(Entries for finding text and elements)
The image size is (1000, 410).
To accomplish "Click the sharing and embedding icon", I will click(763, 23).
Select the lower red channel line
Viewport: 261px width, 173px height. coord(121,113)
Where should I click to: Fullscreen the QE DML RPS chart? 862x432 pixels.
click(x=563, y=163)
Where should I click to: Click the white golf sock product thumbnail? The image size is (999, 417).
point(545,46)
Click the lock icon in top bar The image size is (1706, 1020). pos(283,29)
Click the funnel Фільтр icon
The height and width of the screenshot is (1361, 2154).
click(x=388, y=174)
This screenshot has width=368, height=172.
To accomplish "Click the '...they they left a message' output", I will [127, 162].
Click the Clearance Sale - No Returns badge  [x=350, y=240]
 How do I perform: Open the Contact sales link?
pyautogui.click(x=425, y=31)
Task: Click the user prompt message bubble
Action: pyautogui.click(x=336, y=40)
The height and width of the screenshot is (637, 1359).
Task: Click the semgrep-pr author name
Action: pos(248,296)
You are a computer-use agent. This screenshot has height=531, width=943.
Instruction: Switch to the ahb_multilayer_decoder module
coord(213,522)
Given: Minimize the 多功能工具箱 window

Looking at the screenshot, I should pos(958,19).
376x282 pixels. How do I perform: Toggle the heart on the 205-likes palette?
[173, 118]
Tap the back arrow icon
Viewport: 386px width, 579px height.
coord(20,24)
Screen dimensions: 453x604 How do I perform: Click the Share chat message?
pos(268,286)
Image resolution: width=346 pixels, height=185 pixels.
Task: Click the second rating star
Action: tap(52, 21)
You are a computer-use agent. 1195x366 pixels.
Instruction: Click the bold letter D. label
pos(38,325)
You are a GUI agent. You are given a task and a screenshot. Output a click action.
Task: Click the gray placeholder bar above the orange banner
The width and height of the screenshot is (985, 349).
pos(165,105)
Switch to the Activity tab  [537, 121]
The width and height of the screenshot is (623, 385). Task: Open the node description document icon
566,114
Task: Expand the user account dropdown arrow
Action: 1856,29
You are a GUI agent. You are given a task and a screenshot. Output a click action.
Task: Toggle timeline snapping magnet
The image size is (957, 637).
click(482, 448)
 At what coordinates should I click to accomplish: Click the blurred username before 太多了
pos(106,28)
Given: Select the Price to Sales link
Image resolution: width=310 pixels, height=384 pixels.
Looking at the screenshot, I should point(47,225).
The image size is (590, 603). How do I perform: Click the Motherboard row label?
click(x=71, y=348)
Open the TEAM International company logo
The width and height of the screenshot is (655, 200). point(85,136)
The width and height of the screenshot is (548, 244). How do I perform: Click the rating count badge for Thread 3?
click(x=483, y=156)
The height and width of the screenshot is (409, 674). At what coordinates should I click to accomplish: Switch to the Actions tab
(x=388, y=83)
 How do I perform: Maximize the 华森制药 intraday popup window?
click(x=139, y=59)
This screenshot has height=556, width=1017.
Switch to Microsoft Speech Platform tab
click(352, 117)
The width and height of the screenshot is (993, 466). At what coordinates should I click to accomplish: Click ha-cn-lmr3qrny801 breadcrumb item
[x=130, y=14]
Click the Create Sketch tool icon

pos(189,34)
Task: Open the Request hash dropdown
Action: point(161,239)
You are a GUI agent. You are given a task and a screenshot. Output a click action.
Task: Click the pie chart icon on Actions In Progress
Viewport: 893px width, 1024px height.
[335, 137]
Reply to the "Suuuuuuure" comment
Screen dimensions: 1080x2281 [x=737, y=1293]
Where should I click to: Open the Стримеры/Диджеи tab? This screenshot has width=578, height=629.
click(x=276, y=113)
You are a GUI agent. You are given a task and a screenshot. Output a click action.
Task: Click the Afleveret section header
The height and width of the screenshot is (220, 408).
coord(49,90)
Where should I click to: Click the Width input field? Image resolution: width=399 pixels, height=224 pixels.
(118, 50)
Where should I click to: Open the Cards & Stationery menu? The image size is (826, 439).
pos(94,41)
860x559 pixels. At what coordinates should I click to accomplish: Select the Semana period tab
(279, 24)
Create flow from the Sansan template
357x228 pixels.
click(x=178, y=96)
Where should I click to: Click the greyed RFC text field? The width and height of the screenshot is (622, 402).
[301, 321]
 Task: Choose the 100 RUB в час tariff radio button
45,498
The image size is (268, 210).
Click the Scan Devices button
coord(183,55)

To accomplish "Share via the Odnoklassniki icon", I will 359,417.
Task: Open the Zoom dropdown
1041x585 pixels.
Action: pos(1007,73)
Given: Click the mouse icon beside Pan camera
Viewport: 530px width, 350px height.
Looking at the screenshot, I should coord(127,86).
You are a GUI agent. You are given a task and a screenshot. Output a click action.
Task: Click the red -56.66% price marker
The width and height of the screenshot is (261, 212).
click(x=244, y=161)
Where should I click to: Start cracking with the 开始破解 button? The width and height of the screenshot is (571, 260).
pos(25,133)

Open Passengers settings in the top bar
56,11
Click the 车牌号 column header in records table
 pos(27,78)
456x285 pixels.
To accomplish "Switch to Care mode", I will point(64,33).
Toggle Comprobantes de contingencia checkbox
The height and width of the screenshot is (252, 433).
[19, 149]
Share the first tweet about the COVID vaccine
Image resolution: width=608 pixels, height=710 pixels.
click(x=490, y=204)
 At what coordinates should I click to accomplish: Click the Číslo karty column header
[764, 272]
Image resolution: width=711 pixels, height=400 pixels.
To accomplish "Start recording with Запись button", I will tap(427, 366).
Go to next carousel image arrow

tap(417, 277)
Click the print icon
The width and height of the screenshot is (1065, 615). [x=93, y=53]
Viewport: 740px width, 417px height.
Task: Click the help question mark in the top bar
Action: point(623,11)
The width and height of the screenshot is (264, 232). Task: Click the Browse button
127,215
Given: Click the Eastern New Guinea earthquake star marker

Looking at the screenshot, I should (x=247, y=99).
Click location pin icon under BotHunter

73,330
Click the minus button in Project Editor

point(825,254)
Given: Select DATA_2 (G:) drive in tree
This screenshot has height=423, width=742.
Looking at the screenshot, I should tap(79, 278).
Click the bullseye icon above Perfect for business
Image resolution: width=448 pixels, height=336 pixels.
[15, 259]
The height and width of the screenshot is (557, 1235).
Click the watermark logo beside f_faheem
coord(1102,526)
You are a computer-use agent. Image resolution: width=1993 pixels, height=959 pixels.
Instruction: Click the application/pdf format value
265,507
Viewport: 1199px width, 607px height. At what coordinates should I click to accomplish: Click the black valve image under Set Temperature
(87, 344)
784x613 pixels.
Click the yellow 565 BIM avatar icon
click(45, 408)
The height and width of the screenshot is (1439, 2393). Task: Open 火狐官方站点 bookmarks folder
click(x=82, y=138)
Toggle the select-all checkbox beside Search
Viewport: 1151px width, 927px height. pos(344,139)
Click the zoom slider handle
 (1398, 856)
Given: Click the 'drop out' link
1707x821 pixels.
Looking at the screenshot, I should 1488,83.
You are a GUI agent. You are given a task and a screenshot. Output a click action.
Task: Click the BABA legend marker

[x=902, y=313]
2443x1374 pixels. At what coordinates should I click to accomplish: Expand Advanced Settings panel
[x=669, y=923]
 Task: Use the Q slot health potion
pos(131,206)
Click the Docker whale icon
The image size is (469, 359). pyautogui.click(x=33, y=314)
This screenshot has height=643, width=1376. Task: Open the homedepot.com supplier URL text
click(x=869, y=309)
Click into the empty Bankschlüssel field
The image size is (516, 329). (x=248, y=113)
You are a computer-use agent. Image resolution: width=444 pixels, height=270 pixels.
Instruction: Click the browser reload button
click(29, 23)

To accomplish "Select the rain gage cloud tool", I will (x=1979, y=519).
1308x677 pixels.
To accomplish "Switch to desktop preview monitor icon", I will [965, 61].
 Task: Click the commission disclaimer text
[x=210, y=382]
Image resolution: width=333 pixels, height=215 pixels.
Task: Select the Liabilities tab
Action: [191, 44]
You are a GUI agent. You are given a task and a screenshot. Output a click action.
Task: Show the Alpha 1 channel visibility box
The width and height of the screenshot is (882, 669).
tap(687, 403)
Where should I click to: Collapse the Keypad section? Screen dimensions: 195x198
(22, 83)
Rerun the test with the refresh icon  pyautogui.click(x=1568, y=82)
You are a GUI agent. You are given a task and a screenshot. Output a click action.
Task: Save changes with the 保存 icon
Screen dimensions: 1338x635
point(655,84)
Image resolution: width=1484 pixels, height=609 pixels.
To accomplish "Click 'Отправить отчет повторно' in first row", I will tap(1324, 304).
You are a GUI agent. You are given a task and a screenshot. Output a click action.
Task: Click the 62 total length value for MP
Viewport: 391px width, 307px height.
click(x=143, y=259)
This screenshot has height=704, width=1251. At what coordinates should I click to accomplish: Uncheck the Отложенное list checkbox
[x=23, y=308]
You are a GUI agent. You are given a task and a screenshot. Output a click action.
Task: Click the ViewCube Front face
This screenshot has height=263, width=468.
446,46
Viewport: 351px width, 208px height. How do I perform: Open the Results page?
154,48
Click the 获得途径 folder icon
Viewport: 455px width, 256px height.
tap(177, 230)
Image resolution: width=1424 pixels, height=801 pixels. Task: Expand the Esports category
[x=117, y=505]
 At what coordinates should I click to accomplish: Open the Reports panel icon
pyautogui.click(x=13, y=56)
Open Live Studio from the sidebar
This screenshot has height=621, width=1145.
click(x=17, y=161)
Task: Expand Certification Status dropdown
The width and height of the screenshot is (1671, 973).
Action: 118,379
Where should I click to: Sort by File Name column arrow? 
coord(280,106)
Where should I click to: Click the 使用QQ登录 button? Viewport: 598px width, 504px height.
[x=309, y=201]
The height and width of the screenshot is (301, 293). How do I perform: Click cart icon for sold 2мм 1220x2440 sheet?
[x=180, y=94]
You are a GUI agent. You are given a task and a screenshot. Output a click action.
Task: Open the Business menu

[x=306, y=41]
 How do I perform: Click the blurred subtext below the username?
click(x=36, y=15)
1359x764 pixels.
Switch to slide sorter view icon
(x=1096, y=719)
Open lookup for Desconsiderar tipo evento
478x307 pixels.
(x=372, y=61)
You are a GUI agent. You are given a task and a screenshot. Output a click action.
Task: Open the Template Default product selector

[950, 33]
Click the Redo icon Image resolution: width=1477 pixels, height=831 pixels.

▶ _What is expected_: Convert the data, starting with the line with "This screenshot has width=368, height=172." and going on through the line with "pos(38,325)", into a Markdown table with a numbered Row column and a Line column. Leave out blank lines.

▶ _Result of this task_:
| Row | Line |
|---|---|
| 1 | This screenshot has width=368, height=172. |
| 2 | To accomplish "Click the '...they they left a message' output", I will [127, 162]. |
| 3 | Click the Clearance Sale - No Returns badge  [x=350, y=240] |
| 4 |  How do I perform: Open the Contact sales link? |
| 5 | pyautogui.click(x=425, y=31) |
| 6 | Task: Click the user prompt message bubble |
| 7 | Action: pyautogui.click(x=336, y=40) |
| 8 | The height and width of the screenshot is (637, 1359). |
| 9 | Task: Click the semgrep-pr author name |
| 10 | Action: pos(248,296) |
| 11 | You are a computer-use agent. This screenshot has height=531, width=943. |
| 12 | Instruction: Switch to the ahb_multilayer_decoder module |
| 13 | coord(213,522) |
| 14 | Given: Minimize the 多功能工具箱 window |
| 15 | Looking at the screenshot, I should pos(958,19). |
| 16 | 376x282 pixels. How do I perform: Toggle the heart on the 205-likes palette? |
| 17 | [173, 118] |
| 18 | Tap the back arrow icon |
| 19 | Viewport: 386px width, 579px height. |
| 20 | coord(20,24) |
| 21 | Screen dimensions: 453x604 How do I perform: Click the Share chat message? |
| 22 | pos(268,286) |
| 23 | Image resolution: width=346 pixels, height=185 pixels. |
| 24 | Task: Click the second rating star |
| 25 | Action: tap(52, 21) |
| 26 | You are a computer-use agent. 1195x366 pixels. |
| 27 | Instruction: Click the bold letter D. label |
| 28 | pos(38,325) |